Die Rückkehr in den Wettkampf ist die eine Sache - ohne eine vernünftige Vorbereitung ist das aber nicht möglich, weiß Ingo Röschenkemper. Der Vorsitzende des Kreisleichtathle-tikausschusses kümmert sich als Trainer um Annika Schulze Kalthoff, Hochsprung-Talent der LG Rosendahl.
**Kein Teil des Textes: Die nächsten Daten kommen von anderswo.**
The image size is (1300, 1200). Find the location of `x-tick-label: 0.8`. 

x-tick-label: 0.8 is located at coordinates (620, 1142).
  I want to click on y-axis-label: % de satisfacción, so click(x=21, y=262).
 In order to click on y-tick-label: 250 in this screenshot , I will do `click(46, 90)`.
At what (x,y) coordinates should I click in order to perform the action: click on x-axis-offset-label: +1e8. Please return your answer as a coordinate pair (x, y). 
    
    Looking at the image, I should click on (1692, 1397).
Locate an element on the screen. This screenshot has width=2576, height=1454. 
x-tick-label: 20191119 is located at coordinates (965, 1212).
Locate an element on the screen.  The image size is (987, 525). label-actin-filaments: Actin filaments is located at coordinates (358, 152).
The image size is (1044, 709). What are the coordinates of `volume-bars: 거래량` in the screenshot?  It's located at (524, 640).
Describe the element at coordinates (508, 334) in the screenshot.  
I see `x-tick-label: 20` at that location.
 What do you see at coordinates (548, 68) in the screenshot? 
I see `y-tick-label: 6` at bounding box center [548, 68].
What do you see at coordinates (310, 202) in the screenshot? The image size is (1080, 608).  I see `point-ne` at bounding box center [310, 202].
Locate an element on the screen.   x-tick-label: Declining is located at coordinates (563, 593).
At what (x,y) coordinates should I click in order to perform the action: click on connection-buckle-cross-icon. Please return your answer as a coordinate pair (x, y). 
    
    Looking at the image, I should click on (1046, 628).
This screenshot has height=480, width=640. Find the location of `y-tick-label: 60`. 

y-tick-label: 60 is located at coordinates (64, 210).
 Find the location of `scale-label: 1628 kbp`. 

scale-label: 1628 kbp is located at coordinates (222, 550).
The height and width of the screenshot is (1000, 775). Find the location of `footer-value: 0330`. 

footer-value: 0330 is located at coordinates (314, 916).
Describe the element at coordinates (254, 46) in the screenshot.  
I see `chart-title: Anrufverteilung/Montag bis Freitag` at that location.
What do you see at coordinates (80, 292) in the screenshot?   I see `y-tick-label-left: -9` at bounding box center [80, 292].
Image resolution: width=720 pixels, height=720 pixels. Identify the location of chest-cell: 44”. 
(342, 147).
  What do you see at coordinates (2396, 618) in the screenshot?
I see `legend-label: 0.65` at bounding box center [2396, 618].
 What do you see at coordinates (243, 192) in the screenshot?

Und die habe Ende Oktober ihren letzten Auftritt gehabt. „Da wäre es
gar nicht möglich, sie gleich wieder in einen Wettkampf zu schicken", betont Röschenkemper. 

Vier Wochen Vorbereitungszeit auf ein Sportfest seien das Minimum, auf Meisterschaften gar sechs bis acht Wochen, darunter könne das gar nicht funktionieren. Zumal für Annika ebenso wie für nahezu alle weiteren Athleten in der Region ein spezifisches Training im Lockdown gar nicht machbar sei. Aktuell könne Annika nur Läufe auf Feldwegen und auf dem eigenen Hof absolvieren - „vor allem hat sie seit Oktober keine Spikes mehr getragen, was für einen Leichtathleten noch einmal ein ganz anderes Gefühl ist als für einen Fußballer die Fußballschuhe", betont der Trainer. Folglich stehe vor allen Überlegungen, wieder Wettkämpfe anzubieten, zunächst die Notwendigkeit, ins Training zurückzukehren.